Design Cross-sectional survey study.
Settings One outbound telemarketing firm, 3 reservations firms, 1 messaging firm,
1 survey research firm, and 1 community college.
Participants Random and cluster sampling identified 373 employees of the 6 firms;
304 employees completed the survey. A convenience sample of 187 community
college students similar in age, sex, education level, and smoking prevalence
served as a control group.
Main Outcome Measures Demographic, vocational, personality, and biological risk factors for
voice problems; symptoms of vocal attrition; and effects of symptoms on work.
Results Telemarketers were twice as likely to report 1 or more symptoms of vocal
attrition compared with controls after adjusting for age, sex, and smoking
status (P<.001). Of those surveyed, 31% reported
that their work was affected by an average of 5.0 symptoms These respondents
tended to be women (P<.001) and were more likely
to smoke (P = .02); take drying medications (P<.001); have sinus problems (P
= .04), frequent colds (P<.001), and dry mouth
(P<.001); and be sedentary (P<.001).
Conclusions Telemarketers have a higher prevalence of voice problems than the control
group. These problems affect productivity and are associated with modifiable
risk factors. Evaluation of occupational voice disorders must encompass all
of the determinants of health status, and treatment must focus on modifiable
risk factors, not just the reduction of occupational vocal load.
INTRODUCTION
APPROXIMATELY one third of the labor force in industrialized societies
relies on voice as their primary work tool.1
Occupational voice disorders might be the result of the repetitive movement
or "collision" of the vocal folds.1 Vocal attrition
can be described as "the wear and tear' of the vocal mechanism and
the overall reduction in vocal capabilities associated with acute or chronic
abuse of the phonatory system."2(p130) Recent
studies have shown an association between voice problems and vocally demanding
jobs such as teaching,3-6
singing,7-9 and
aerobics instruction.10-11
Vocal attrition and occupational voice disorders are also a result of
the combined effects of vocational, personality (lifelong speech habits),
and biological factors.1-2 Vocational
factors include vocal loading or the vocal demand of the job, background noise,
room acoustics, speaking distance, air quality, posture, stress, and equipment
design.1 Speech-related personality factors
include the tendency of a person to habitually speak loudly, excessively,
and rapidly.2 Biological factors include all
of the factors that may affect the vocal mucosa or the respiratory ability
to support speech, such as smoking,7, 12-13
hydration,12 intake of caffeinated beverages,12-14 medications,12-13,15 respiratory illnesses,
chronic allergic rhinitis, sinusitis,1, 10, 12
gastroesophageal reflux,12-13,16-17
and general physical condition.1
Despite recognition of the existence of occupational voice disorders
and vocal attrition, an objective measure of vocal function similar to the
audiogram for hearing is not available. Furthermore, the ability to quantify
the absolute amount of vocal dysfunction would not describe the impact of
a voice problem on an individual's quality of life.18
Consequently, it is necessary to consider the nature of the voice symptoms
reported by the target population and the impact of those symptoms on work
and social interaction when defining the nature of a voice problem. There
are currently 3 valid and reliable disease-specific outcome measures for use
with populations who have an existing diagnosis of a voice disorder.

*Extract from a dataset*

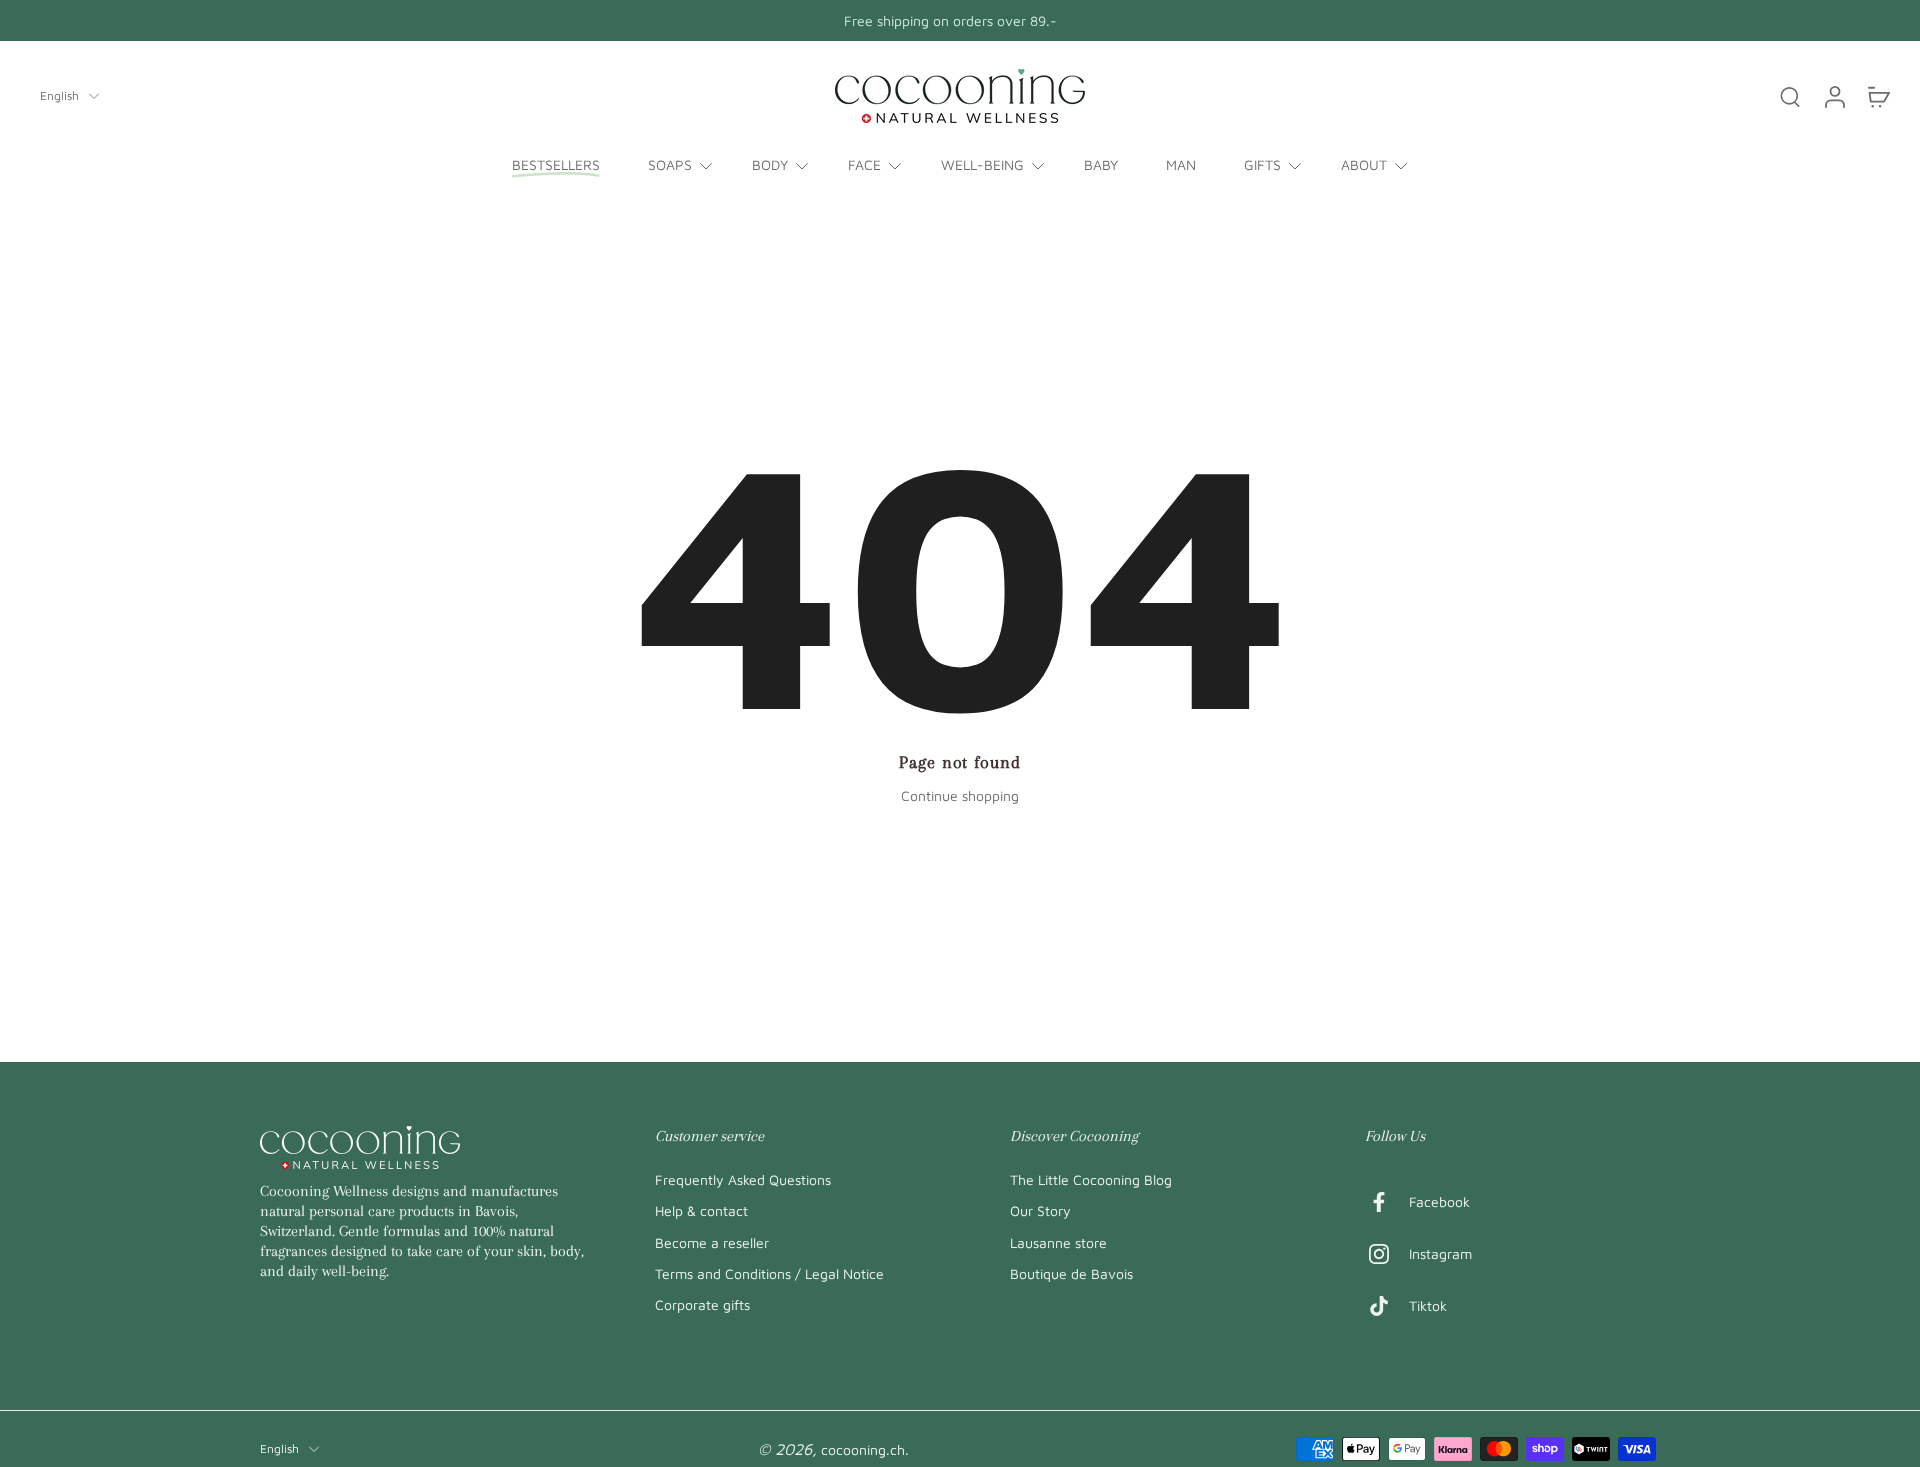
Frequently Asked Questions (743, 1179)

These
measures are the Voice Handicap Index,19 the
Voice-Related Quality of Life Measure,18 and
the Voice Outcome Survey.20
There are no reliable data on the prevalence of voice disorders in the
general adult population,18 and to our knowledge,
a detailed examination of voice in the telemarketing environment has not been
done. Titze et al21 report that telemarketers
made up 2.3% of the patient volume in a voice clinic but comprised only 0.78%
of the 1994 workforce; indicating that telemarketers were about 3 times as
likely to seek help from a voice clinic than the general population. This
research by Titze et al21 represents the only
literature we found that specifically considers telemarketing in association
with voice problems. We hypothesize that there is an increased prevalence
of voice problems among telemarketers compared with the general population
and that these voice problems affect productivity and are associated with
the presence of known risk factors for voice problems. The 3 validated voice
disorder outcome instruments do not meet our need for the collection of data
on vocational, personality, and biological factors. To test these hypotheses
we designed a 57-item "voice survey" that included questions regarding demographic,
vocational, personality, and biological risk factors for voice problems; symptoms
of vocal attrition; and effects of any voice problem on work and social interaction.
PARTICIPANTS AND METHODS
PARTICIPANTS
This cross-sectional survey research was accomplished by contacting
human resources directors and managers at 19 separate firms in 2 midwestern
cities. After discussing the research topic and hypotheses, 6 firms agreed
to participate in the surveys. The firms who declined to participate cited
a desire to avoid raising employee awareness of voice problems. The surveys
were conducted between August 8 and October 4, 2000. The participating firms
included 1 outbound telemarketing firm, 3 reservations centers, 1 messaging
company, and 1 telephone survey research firm. The employee participants of
these firms are collectively referred to as "telemarketers."
DATA COLLECTION
Random sampling was performed at small firms, and cluster sampling was
performed at larger firms to avoid selection bias. Sampled employees received
letters of invitation that described the survey and the time required for
completion and informed them that a snack would be provided as compensation
for their time, that all responses would be anonymous, and that the research
was approved of by their employer and the institutional review board of the
University of Nebraska Medical Center. Participation rates among the 6 firms
varied from 50% to 100%. A total of 373 employees received letters of invitation
and 304 completed the survey for an overall participation rate of 82%.
To test the hypothesis that telemarketers have a higher prevalence of
voice problems than the general population, we also surveyed a convenience
sample of 187 community college students similar to the telemarketers in age
range, education level, and smoking status. The students were recruited in
the commons areas of the 3 separate branches of a local community college
in December 2000 and January 2001. Students read a similar letter of invitation
and also received a compensatory snack for completing the survey. The student
"control survey" was identical to the 57-item voice survey except that the
16 questions regarding the work environment were excluded.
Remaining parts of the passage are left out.